La primera es evidente. El narrador se siente un elegido, y le ocurre al revés que a Guy de Maupassant, quien tras dispararse un tiro en la sien se sintió totalmente ajeno a la destrucción desde la destrucción y finalmente abandonó la escritura. A Bernardo Vorace le ocurre todo lo contrario. Sí, puede intentarlo de mil maneras y seguirá con vida, por lo que conviene contar la existencia y aprovechar ese regalo caído del cielo y vomitar con voracidad su esquema maléfico para arrancar las malas yerbas mientras las fuma y se empapa de conciencia aniquiladora. Su pacto es el de Mefistófeles con Mefistófeles. Olvídense de Fausto. También de Dorian Gray. La línea trazada por el púber isleño bebe del cínico descaro de la lucidez del doctor desengañado con su tiempo, necesitado de un cambio que desde el caos permita engendrar un orden totalmente nuevo, y ello es lo que hace del manuscrito reeditado por Demipage un texto que rebosa actualidad en cada poro de su cuerpo. Vorace sabe muy bien cual es su cometido, y moverá todas sus maquiavélicas fichas para alcanzarlo en una suite dividida en cuatro partes, indispensables para cerrar el círculo de sus intenciones.

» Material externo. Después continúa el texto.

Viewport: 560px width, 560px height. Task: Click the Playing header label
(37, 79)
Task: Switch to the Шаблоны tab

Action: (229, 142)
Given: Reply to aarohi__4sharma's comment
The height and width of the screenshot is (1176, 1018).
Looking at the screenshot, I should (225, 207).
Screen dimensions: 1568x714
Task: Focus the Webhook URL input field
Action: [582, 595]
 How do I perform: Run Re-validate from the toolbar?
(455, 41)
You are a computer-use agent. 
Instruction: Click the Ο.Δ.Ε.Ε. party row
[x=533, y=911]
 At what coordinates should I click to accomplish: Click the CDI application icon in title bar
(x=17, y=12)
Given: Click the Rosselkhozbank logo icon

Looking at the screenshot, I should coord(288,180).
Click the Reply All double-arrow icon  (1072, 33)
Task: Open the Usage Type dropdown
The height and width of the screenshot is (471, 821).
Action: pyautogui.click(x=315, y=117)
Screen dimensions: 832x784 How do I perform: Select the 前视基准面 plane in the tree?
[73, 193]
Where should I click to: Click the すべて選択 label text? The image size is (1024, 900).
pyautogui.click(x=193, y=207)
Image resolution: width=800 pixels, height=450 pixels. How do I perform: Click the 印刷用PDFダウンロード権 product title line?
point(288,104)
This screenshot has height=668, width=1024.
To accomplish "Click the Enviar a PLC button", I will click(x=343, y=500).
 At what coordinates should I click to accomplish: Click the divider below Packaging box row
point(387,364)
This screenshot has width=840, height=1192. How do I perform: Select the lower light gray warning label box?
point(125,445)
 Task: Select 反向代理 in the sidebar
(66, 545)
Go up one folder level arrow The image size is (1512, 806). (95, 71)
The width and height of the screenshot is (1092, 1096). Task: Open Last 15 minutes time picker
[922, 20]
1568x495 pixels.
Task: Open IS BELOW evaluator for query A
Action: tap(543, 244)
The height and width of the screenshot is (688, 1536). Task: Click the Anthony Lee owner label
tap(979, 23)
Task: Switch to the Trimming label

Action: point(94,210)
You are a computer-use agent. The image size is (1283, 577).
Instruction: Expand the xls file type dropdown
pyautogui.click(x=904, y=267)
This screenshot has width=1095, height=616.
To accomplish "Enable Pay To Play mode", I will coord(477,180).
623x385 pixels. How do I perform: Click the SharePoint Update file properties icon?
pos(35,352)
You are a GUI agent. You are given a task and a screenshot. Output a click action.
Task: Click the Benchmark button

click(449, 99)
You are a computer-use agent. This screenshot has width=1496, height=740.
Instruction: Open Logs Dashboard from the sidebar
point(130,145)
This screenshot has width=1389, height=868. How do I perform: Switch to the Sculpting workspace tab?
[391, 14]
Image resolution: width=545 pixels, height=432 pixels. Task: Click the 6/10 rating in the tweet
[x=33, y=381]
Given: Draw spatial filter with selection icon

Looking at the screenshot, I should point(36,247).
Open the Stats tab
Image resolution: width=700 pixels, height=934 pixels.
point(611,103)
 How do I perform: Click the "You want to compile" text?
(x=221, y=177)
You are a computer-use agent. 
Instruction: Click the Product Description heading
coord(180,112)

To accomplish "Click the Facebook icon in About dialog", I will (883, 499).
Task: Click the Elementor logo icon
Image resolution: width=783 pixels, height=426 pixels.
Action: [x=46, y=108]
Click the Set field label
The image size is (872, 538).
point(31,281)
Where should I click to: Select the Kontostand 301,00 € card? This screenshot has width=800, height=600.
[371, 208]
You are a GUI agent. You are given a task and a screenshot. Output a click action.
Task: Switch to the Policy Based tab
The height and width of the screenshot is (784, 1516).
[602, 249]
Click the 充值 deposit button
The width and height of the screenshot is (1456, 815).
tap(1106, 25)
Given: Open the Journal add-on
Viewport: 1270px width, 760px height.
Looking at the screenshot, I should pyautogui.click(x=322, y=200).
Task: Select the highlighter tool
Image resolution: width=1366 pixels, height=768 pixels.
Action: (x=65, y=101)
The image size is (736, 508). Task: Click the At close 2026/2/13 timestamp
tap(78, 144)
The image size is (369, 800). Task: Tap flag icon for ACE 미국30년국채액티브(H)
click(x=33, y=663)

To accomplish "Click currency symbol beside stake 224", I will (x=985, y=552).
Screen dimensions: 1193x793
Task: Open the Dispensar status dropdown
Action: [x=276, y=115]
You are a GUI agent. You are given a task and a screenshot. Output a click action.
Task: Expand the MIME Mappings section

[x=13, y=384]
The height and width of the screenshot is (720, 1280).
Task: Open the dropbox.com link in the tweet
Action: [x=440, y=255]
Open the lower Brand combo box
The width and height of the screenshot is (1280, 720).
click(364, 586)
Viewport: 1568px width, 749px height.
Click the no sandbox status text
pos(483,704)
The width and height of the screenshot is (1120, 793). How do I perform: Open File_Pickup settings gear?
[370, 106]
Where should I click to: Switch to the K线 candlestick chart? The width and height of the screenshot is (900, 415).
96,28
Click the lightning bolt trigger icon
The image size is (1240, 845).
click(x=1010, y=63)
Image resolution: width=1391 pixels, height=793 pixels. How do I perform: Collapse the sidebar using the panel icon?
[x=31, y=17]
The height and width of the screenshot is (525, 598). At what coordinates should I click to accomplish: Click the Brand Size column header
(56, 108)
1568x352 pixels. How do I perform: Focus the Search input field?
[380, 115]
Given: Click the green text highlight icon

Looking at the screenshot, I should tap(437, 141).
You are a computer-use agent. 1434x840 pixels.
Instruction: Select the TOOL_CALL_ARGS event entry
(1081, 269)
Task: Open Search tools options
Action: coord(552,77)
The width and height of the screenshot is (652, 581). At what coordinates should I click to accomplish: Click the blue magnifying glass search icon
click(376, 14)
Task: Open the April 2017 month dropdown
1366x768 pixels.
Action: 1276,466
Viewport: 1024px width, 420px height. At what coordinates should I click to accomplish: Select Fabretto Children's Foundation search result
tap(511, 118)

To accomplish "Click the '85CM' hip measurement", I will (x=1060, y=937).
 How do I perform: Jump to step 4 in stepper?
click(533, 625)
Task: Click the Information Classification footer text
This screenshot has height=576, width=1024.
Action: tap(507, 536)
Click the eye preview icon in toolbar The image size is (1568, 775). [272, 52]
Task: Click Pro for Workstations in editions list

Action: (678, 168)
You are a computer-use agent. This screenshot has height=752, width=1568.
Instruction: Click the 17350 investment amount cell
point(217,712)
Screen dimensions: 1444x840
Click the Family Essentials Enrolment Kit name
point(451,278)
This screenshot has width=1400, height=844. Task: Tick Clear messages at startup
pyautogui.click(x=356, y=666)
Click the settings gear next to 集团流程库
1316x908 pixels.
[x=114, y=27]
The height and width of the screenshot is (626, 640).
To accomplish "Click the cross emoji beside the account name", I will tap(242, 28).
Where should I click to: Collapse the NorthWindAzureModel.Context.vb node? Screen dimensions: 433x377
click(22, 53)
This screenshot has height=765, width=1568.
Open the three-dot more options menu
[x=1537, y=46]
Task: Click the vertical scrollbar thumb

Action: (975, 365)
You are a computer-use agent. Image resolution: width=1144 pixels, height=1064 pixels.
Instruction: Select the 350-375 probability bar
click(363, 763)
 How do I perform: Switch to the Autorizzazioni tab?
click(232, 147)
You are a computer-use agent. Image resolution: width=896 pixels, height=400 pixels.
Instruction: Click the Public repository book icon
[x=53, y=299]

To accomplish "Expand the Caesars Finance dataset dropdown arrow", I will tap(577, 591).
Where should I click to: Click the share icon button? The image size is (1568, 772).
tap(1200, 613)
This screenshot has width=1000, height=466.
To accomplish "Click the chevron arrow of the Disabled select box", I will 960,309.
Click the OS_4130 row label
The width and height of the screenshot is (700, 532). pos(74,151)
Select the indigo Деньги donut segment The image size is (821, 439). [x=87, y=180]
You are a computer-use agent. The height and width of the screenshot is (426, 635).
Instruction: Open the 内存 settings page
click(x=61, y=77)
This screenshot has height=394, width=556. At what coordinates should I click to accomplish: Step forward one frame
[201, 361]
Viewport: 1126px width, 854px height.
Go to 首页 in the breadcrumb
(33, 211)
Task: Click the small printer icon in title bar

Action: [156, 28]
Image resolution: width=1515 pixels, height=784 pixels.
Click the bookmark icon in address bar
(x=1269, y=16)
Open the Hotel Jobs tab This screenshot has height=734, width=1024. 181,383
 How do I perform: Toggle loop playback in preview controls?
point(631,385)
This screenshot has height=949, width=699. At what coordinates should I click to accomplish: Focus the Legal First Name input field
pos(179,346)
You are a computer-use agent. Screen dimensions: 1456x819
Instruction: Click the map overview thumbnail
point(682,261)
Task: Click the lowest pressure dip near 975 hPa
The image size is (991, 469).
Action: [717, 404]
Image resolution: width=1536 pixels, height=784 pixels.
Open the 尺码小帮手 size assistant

El siguiente paso en la carrera de regeneración, supongo que lo han intuido, es el suave asesinato, que en algunos casos no es tal por la magia del demonio, de la librera y su hija Débora, nombre parecido al del protagonista, devorador omnisciente, amo de una catapulta demencial con la que dispara y despedaza el estiércol que le rodea. El último impacto será propio de un ángel caído. Para fundar una religión no basta con redactar un evangelio e impartir lecciones entre los humanos. Hay que eliminar a los que conocen las acciones del profeta para que éste pueda presentarse puro. La diferencia sustancial es que el profeta es canario y elige para su golpe de gracia un lúgubre carnaval animalesco de adiós muy buenas, veneno perfecto para dejar sin sangre a todo allegado que se precie.
Arrasando con todo, hasta con el lenguaje: la excelencia (truncada) antes de los veinte.
Félix Francisco Casanova era un poeta con un excelente poder de lenguaje. Por eso su novela se nutre de una prosa endiablada y exquisita que deja al lector sin aliento. El uso de vocablos anómalos es pedantería de quien empieza y divinidad de quien domina sin problemas el ritmo, sin importarle demasiado que algunos consideren su proeza una excentricidad. Pues bien, ojalá todos nosotros pudiéramos imprimir a nuestras palabras esa fuerza descomunal de intensidad sobrehumana desde la sátira social, motor clave en el desarrollo de una novela que nada entre dos aguas con un fondo negro que todo lo invade, como si la historia sucediera en un sótano muy oscuro, más oscuro que su alma, donde se concentrará un mal benéfico, descarnado testamento para sus futuros lectores.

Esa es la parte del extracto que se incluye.